- tvOnenews.com/Julio
SPPG Terafiliasi Tiga Mantan Pimpinan BGN Tersebar di Seluruh Indonesia, Kejagung: Kerugian Negara Masih Dihitung
Jakarta, tvOnenews.com - Kejaksaan Agung mengungkap yayasan Satuan Pelayanan Pemenuhan Gizi (SPPG) yang terafiliasi tiga tersangka Dadan Hindayana, Sonny Sonjaya, dan Lodewyk Pusung dalam kasus dugaan korupsi tata kelola Makan Bergizi Gratis (MBG) di Badan Gizi Nasional (BGN) periode 2025-2026.
Direktur Penyidikan pada Jaksa Agung Muda Pidana Khusus Kejaksaan Agung, Syarief Sulaeman Nahdi menerangkan, jumlah yayasan SPPG yang terafiliasi tiga tersangka ada di seluruh Indonesia.
Pihak Kejagung belum dapat memastikan jumlahnya, saat ini masih dalam tahap perhitungan.
“Ada banyak, ada banyak yayasan banyak. Di seluruh Indonesia. Ada banyak. Jumlahnya masih proses pemeriksaan,” kata Syarief, kepada wartawan, Rabu (3/6/2026).
Kemudian terkait jumlah uang yang diterima oleh para tersangka dari yayasan SPPG yang terafiliasi itu, Syarief menyebutkan pihaknya masih melakukan pendalaman.
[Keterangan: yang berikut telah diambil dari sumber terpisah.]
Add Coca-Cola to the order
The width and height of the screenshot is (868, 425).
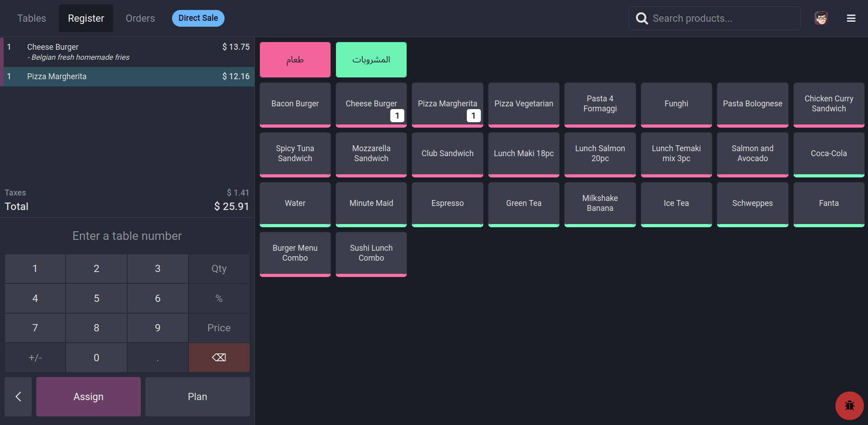(829, 154)
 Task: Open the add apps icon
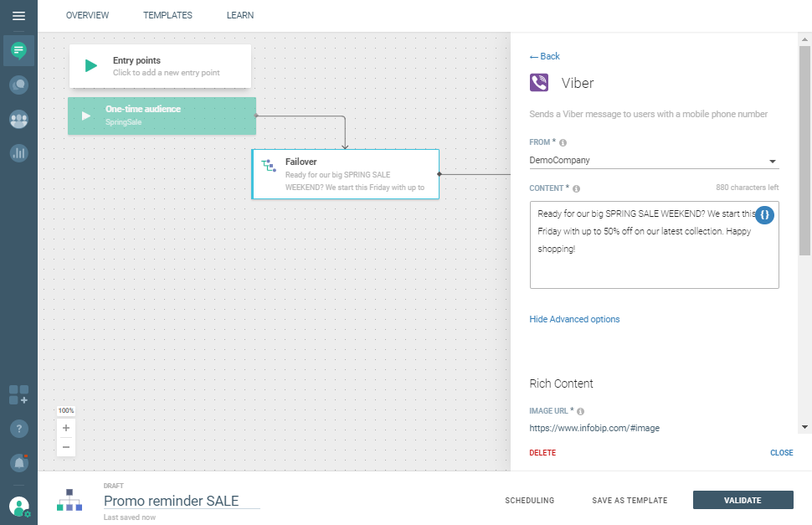tap(18, 395)
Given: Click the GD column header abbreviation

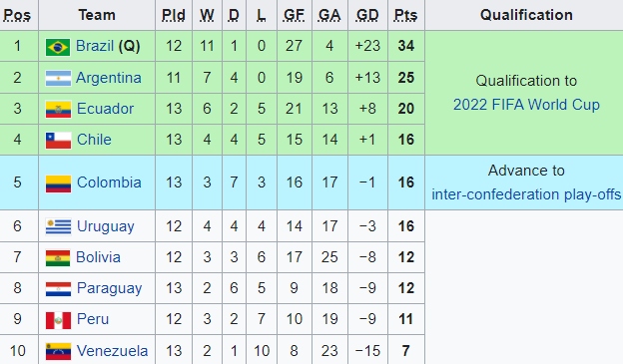Looking at the screenshot, I should (367, 15).
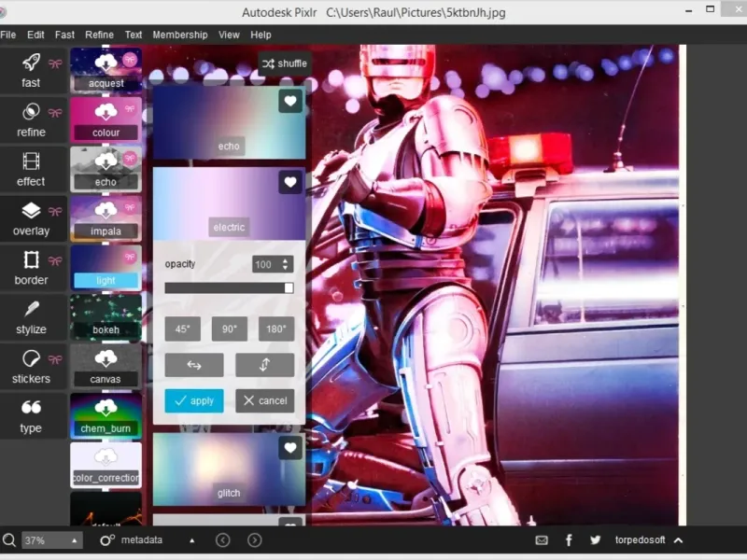Open the refine tool panel
The height and width of the screenshot is (560, 747).
pos(31,113)
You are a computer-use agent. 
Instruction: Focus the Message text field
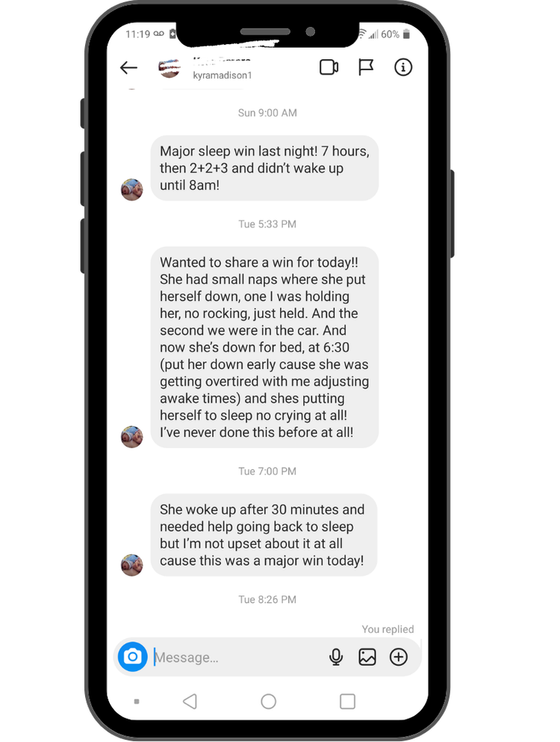[237, 657]
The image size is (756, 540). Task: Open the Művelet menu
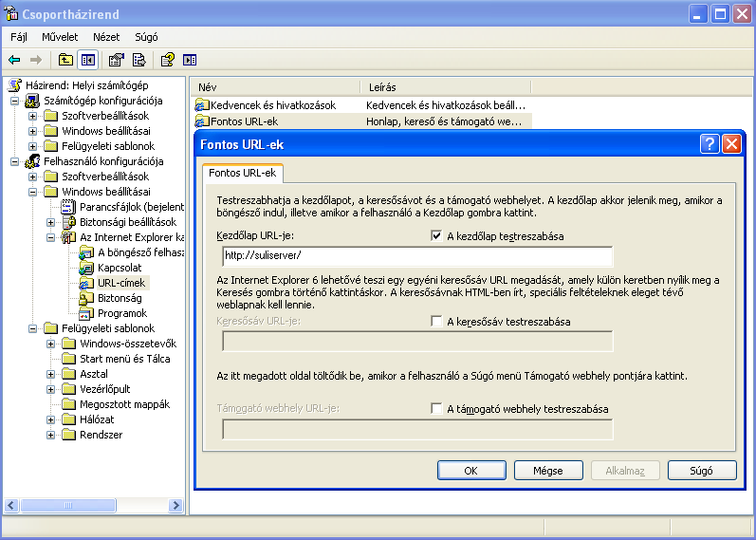[x=60, y=37]
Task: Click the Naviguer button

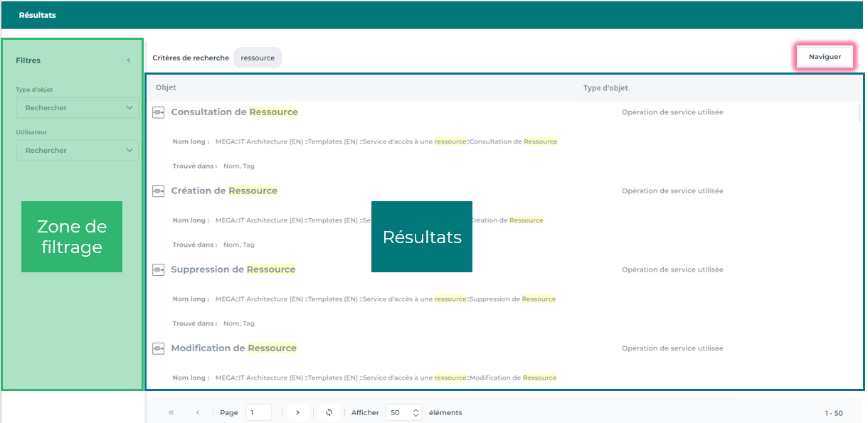Action: pos(825,57)
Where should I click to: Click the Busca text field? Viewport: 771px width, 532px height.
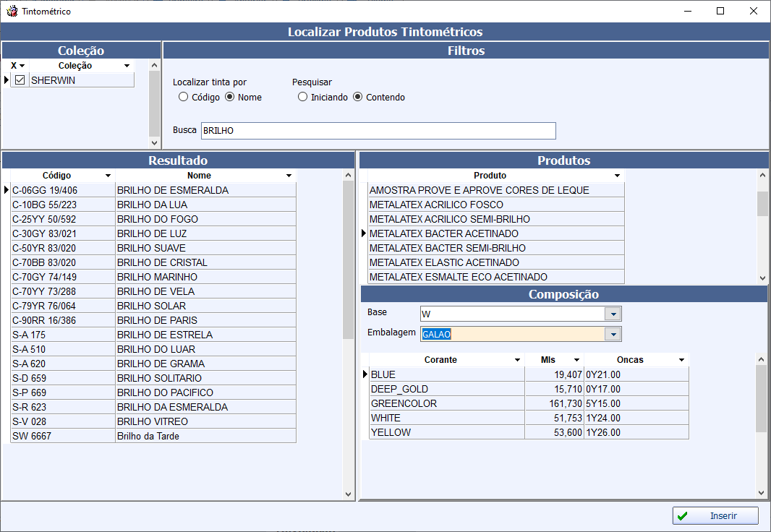click(x=378, y=131)
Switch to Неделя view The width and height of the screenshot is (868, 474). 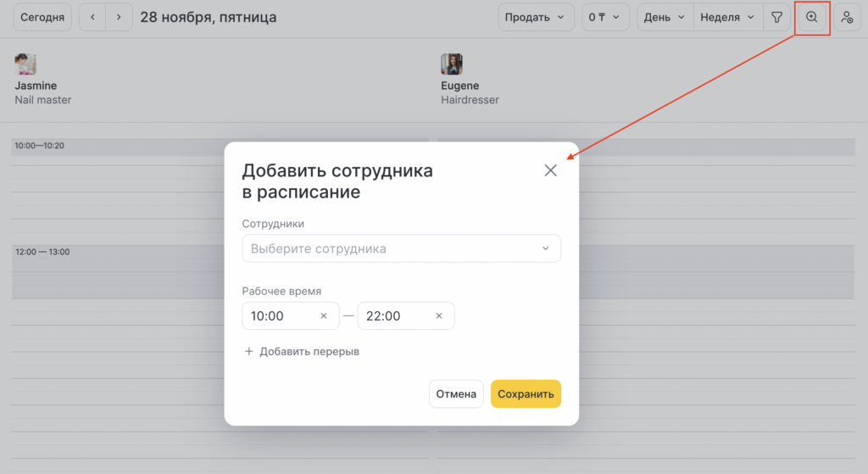coord(726,17)
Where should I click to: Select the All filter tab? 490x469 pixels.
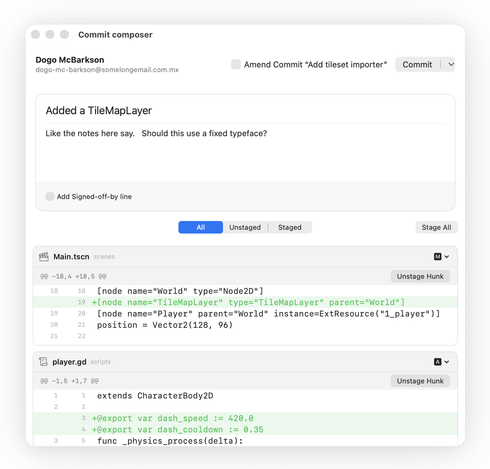pos(201,227)
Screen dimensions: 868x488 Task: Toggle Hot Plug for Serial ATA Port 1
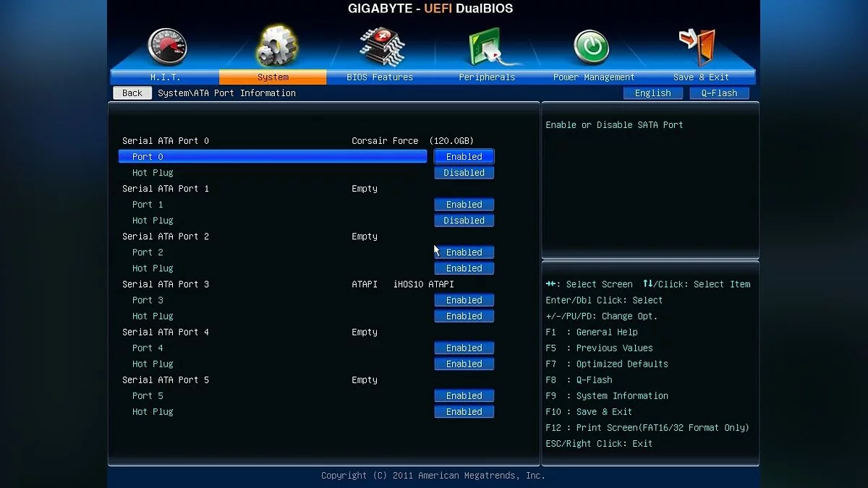tap(464, 221)
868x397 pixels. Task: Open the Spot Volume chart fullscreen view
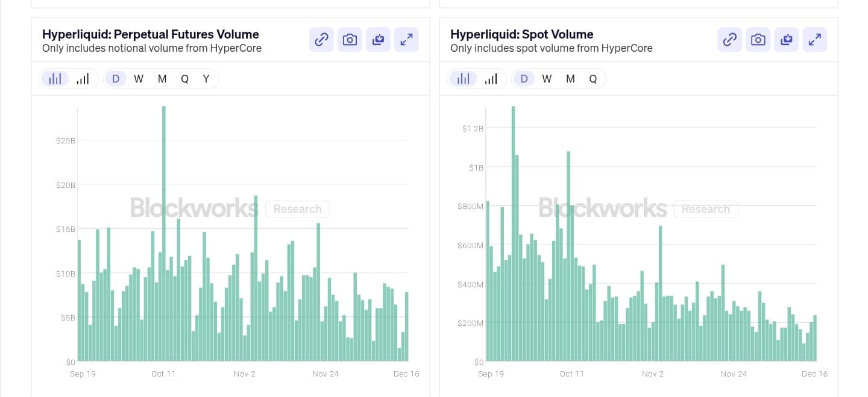(814, 39)
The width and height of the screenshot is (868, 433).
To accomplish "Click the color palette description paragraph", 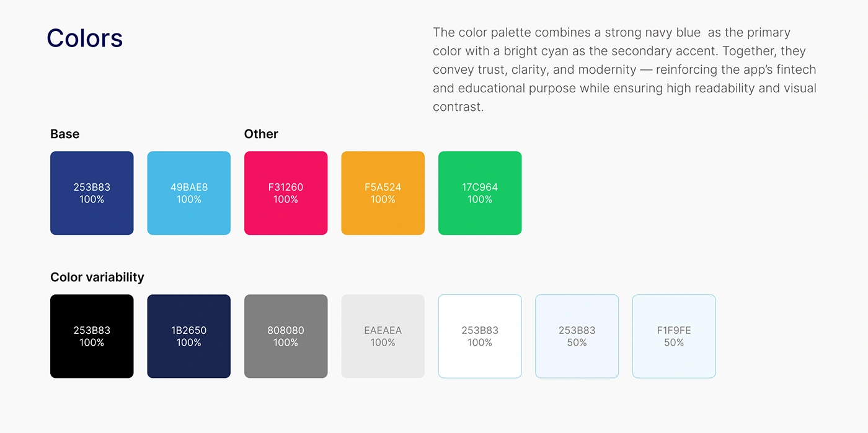I will pos(624,69).
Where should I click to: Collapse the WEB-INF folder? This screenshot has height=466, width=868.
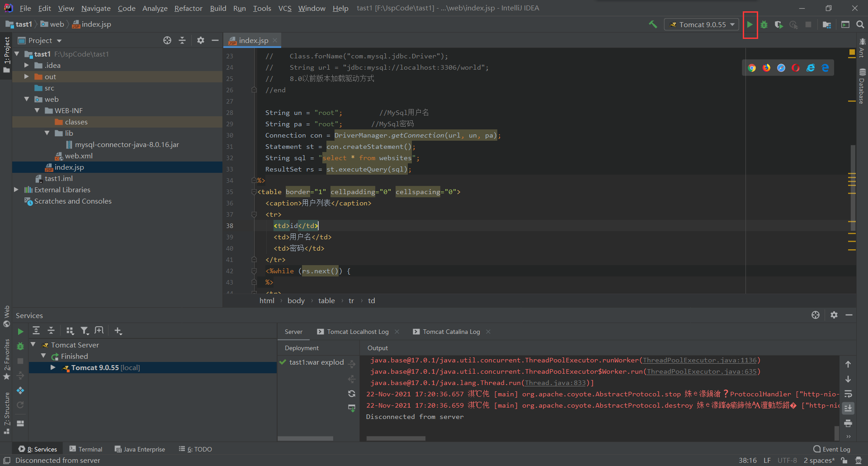point(37,110)
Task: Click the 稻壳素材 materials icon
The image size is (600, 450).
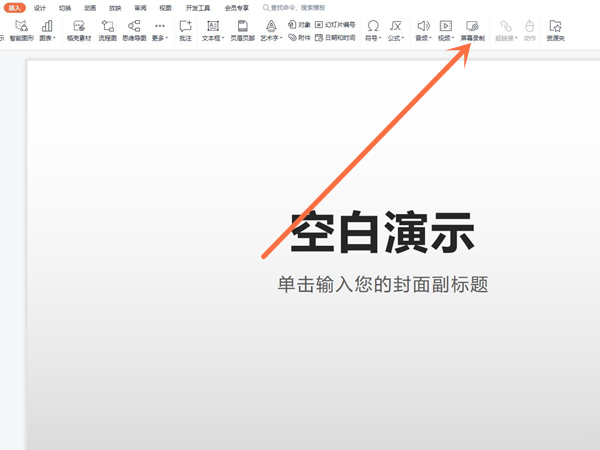Action: coord(77,29)
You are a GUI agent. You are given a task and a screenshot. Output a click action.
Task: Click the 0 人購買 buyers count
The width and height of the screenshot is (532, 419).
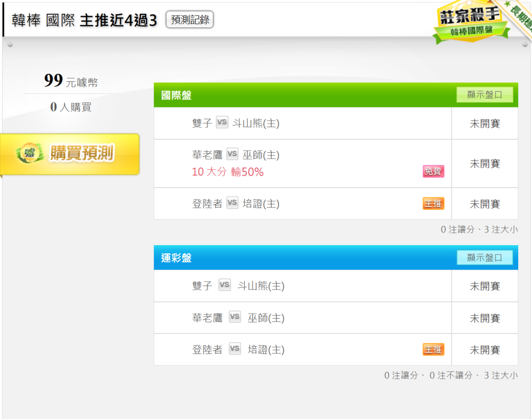pyautogui.click(x=71, y=107)
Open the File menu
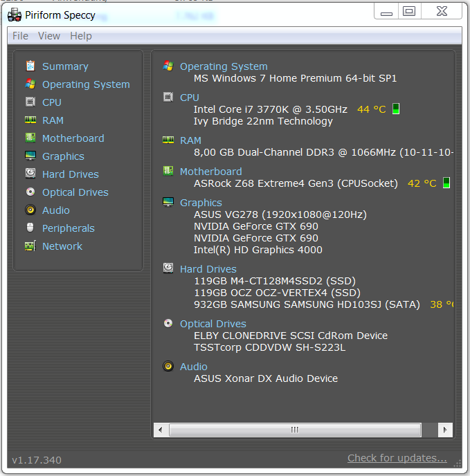Viewport: 470px width, 476px height. 20,36
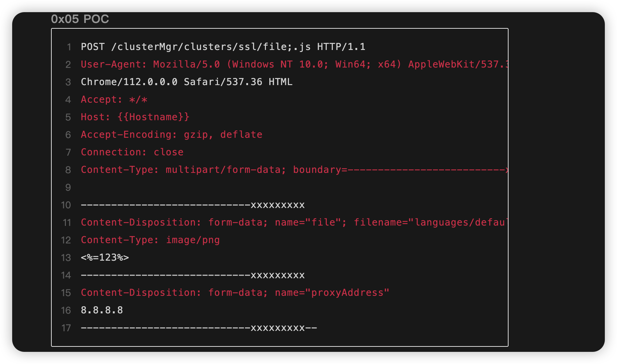
Task: Click the Chrome/112.0.0.0 Safari line
Action: tap(187, 82)
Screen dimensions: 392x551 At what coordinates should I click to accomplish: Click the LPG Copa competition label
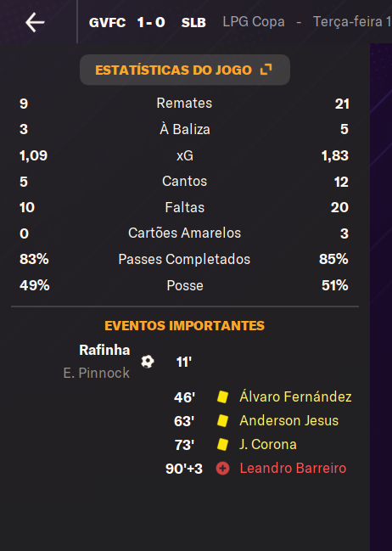(x=254, y=22)
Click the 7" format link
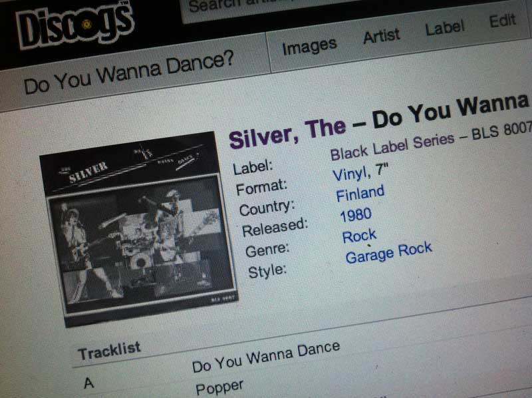This screenshot has height=398, width=532. click(381, 170)
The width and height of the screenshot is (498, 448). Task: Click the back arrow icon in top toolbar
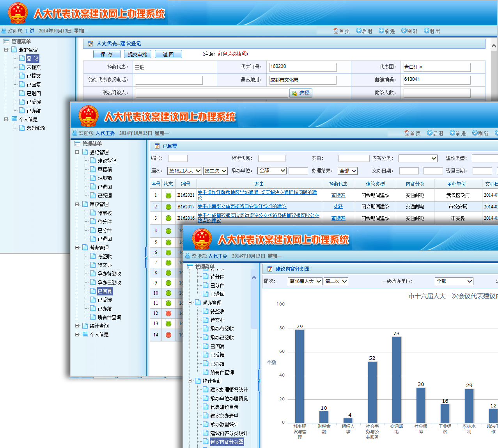[359, 31]
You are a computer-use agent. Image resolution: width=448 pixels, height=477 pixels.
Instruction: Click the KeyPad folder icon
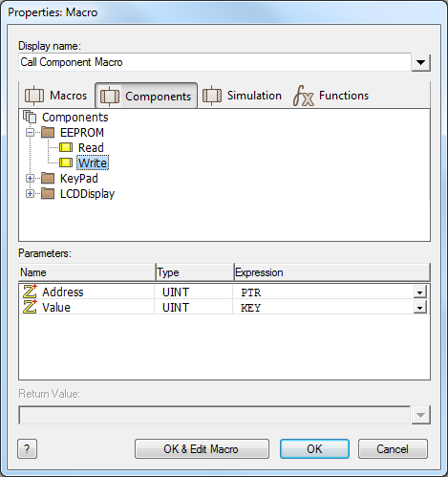48,178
“Kalau perhitungan masih berjalan. Jadi masih berjalan, kami belum bisa menyampaikan berapa total pastinya. Ya? Kami masih berjalan terus sampai sekarang, masih berjalan,” ungkap Syarief.
Selain itu, Syarief menuturkan jumlah kerugian negara yang diakibatkan dalam kasus korupsi tata kelola Makan Bergizi Gratis (MBG) ini juga masih dalam tahap perhitungan.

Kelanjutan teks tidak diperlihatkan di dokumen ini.